▶ **What needs to be done**: Find the line with "the StockEdge logo" in the entries below, then reproduce it and every line after it down to and including the line with "Click the no", exactly.

▶ **Dataset**:
=== Section Start ===
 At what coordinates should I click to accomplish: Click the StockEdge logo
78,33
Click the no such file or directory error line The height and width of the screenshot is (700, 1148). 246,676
=== Section End ===
=== Section Start ===
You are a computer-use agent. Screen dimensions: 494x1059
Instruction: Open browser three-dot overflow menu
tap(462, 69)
=== Section End ===
=== Section Start ===
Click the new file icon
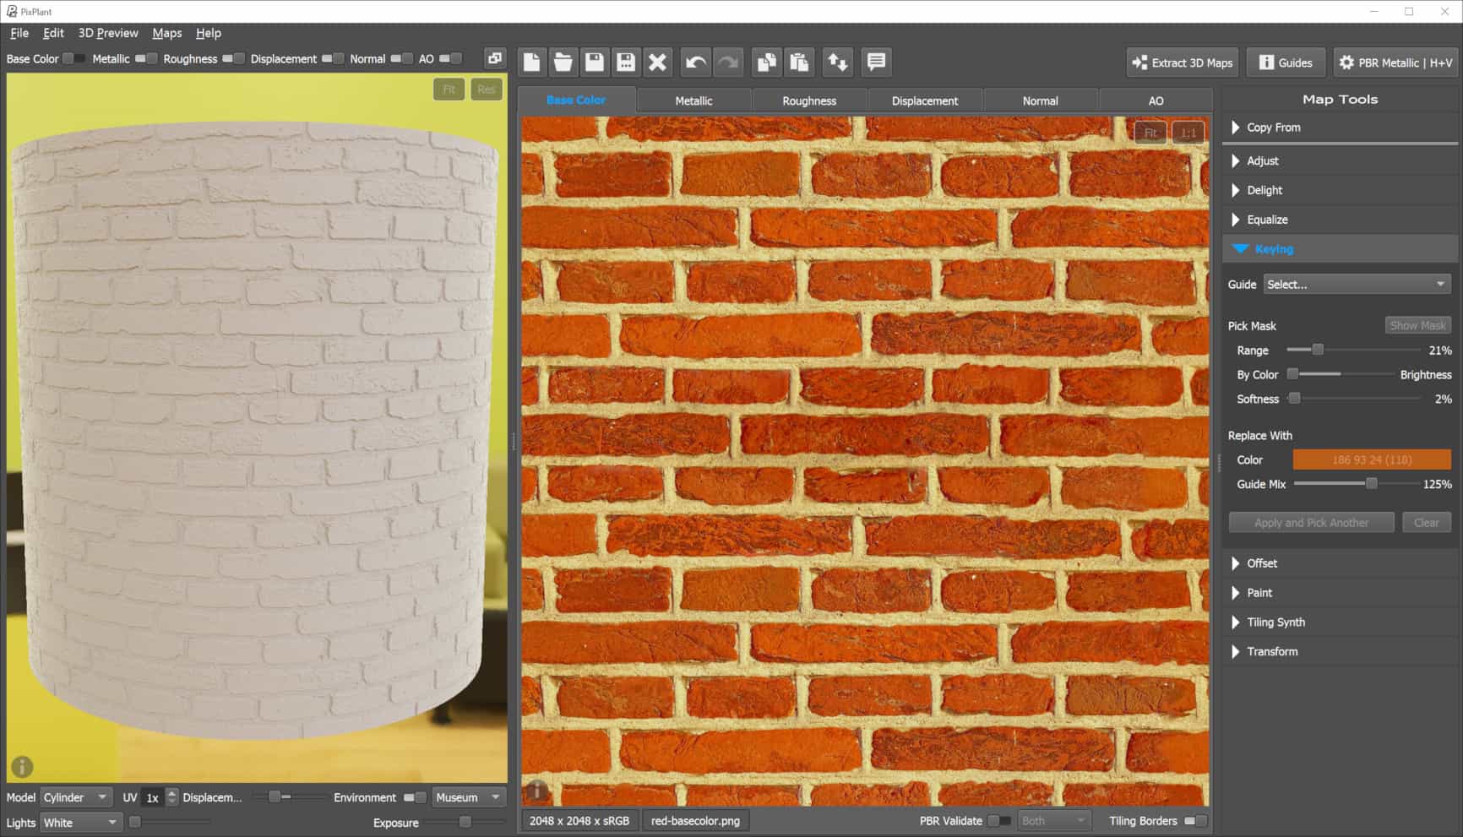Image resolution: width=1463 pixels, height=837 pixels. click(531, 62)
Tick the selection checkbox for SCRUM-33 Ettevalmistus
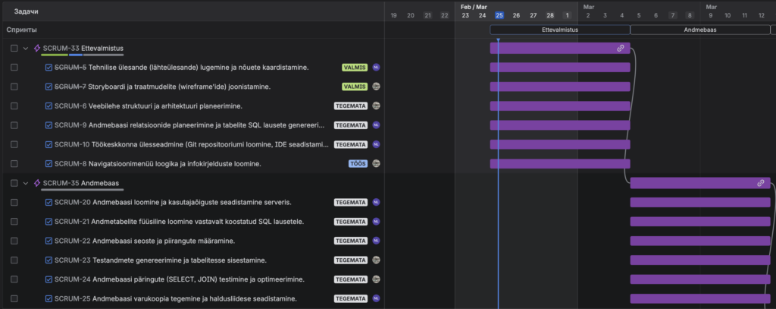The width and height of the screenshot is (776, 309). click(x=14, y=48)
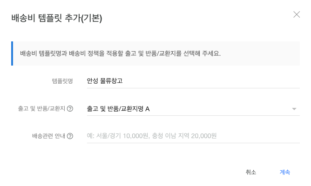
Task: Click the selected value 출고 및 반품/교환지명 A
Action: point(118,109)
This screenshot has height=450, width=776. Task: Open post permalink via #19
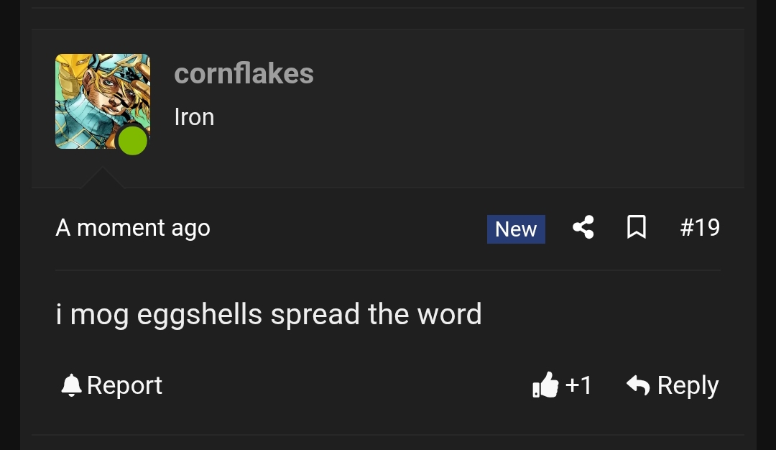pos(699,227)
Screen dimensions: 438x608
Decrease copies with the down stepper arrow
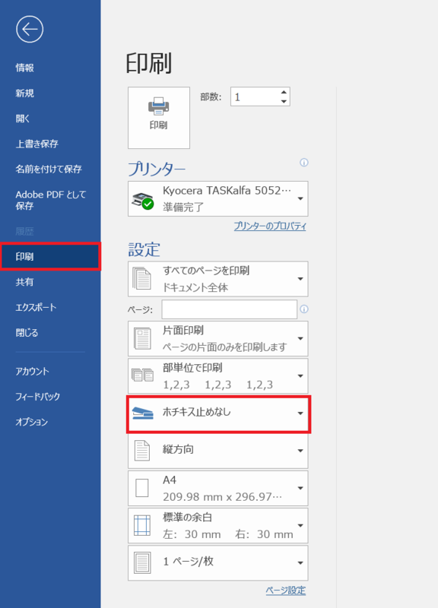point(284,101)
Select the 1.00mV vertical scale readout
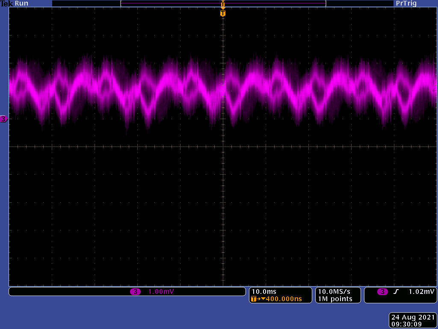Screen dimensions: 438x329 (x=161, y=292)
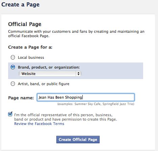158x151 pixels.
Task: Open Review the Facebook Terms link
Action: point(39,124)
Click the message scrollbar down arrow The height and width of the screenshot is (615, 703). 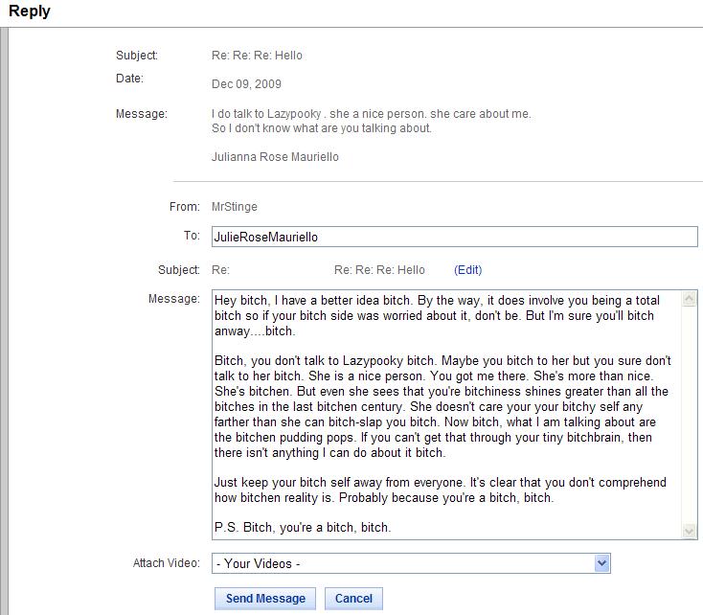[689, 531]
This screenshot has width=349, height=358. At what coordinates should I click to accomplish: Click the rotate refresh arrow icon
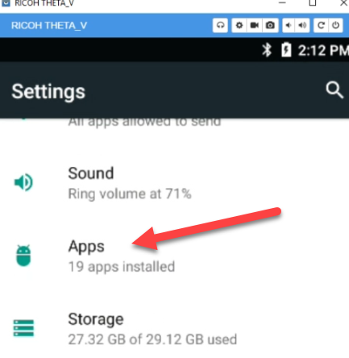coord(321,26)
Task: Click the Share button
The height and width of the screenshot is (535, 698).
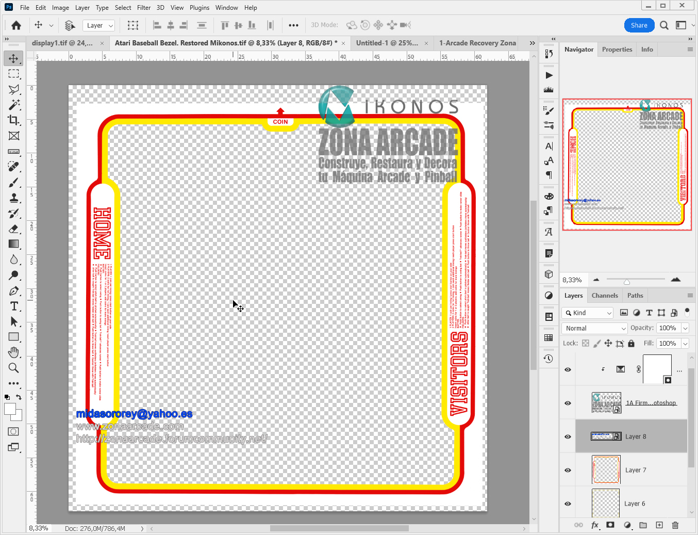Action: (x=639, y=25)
=== Section End ===
▶ **Answer space**:
 At what coordinates should I click to accomplish: Click the StockEdge logo
78,33
Click the no such file or directory error line The height and width of the screenshot is (700, 1148). 246,676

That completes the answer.